I been having trouble with the Chambers' "One Voice" Program.
A week ago Thursday, the Chamber submitted
Item 8a to our City Council.
For what wasn't exactly clear to me, but the Council tabled it indefinitely by a 6-2 vote with Christiansen absent and Councilors Patrick and Gomez voting NO. The immediately preceding Item 8a was a vote for '
Approval of the City of Tulsa’s proposed Legislative Agenda for 2009', which passed 8-0 and contains 9 issues of mostly local interest but with some Federal and State implications.
Last Thursday's Council Agenda had two items related to the Chambers' 'One Voice Program' again listed, Items 8a & 8b.
8a "Reconsideration of Approval the Tulsa Chamber’s 'One Voice' Legislative Program. 08-2049-4"
8b "Approval of the Tulsa Chamber’s 'One Voice' Legislative Program."
Here's a link to the entire
'One Voice' Legislative Program PDF File which lists 10 Federal, 10 State and 3 Local issues the Chamber intends to seek. There's many issues addressed in this Program, which amounts to a Political Agenda for the Chamber's operations intent.
One item relating to immigration issues, and directly counter to our popular HB 1804 to which the Chamber is formally opposed and has joined suit to have it stopped, is the reason Councilors tabled the thing the first time.

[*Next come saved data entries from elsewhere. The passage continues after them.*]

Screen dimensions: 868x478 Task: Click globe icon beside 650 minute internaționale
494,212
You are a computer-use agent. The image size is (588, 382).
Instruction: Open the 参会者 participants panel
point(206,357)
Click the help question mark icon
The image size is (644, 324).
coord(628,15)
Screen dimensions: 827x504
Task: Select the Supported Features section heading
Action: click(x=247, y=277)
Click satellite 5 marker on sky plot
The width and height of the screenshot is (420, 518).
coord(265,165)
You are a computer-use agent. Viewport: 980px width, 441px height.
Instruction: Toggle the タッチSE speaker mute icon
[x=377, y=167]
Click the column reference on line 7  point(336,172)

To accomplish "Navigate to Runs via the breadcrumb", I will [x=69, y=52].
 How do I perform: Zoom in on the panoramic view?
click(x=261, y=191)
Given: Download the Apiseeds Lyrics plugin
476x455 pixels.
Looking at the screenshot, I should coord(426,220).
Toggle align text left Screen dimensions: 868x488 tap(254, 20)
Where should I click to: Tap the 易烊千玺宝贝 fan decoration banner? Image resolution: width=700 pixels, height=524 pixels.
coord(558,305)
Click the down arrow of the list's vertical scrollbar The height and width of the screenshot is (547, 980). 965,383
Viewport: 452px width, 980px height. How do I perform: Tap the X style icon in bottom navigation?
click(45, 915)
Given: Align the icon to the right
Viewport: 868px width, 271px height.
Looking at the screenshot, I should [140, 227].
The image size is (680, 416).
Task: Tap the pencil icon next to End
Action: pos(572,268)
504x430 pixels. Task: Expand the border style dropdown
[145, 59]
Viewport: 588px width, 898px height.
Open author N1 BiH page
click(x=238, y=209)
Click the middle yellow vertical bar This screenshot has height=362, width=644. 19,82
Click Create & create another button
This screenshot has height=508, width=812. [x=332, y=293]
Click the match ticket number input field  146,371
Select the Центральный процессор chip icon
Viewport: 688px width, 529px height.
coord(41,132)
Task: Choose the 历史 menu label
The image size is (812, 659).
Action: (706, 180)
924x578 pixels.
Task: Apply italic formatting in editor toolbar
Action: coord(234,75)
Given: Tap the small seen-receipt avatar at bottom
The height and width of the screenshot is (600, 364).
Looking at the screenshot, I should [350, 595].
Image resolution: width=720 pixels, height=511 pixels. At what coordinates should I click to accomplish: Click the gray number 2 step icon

As I read this entire document, I started to wonder why the Chamber even sought the Council's approval in the first place. It is, after all, the Chambers' political agenda, not the City's, and includes segregated issues at the Federal, State and Local level.
Then it dawned on me. The Chamber is using, or plans to use, this Resolution as wholesale, Council-authorized support of not only its' own agenda, but to authorize the spending of City provided funding to assist in achieving them. IOW, this is how the Chamber intends to spend all the Hotel Tax we provide the Chamber.
Now it makes sense. They need the City to sign off on what they will be spending our money doing.
Doesn't that seem more than a bit bass-akwards?
After all, why would we want to authorize them to spend our money fighting against something we generally support?
Seems to me our Council and Mayor should get together and determine the City's Legislative Agenda (
as they apparently have in the prior week) and ask the Chamber, via their Board and by their vote, if they're willing to adopt it, and spend our money doing the associated work, not the other way around.
Isn't the Chamber doing this effectively handing them a bunch of money then asking what they intend to spend it on? We, the City, should be telling the Chamber how we expect them to spend our money.
If there's some particular policy they can't embrace, then they can just do nothing, not spend our money, or do something else with their own money, and/or not take our money in the first place.
My gut instincts were correct, it is odd the way it's being done.
It's also flat out wrong. Let's start with the Chamber adopting the City of Tulsa's Legislative Agenda and let them spend our money helping to achieve those things. 'One Voice' would work fine, so long as it's ours. Besides that, the 'Chamber' is a regional organization, not specific to the City of Tulsa, remember? There is absolutely no reason the City Council should be adopting their agenda, especially those parts where there is disagreement.
I haven't heard yet what happened last Thursday, and the 'Minutes' portion of the form is blank at this point, but hope the thing remains tabled so it can be discussed further.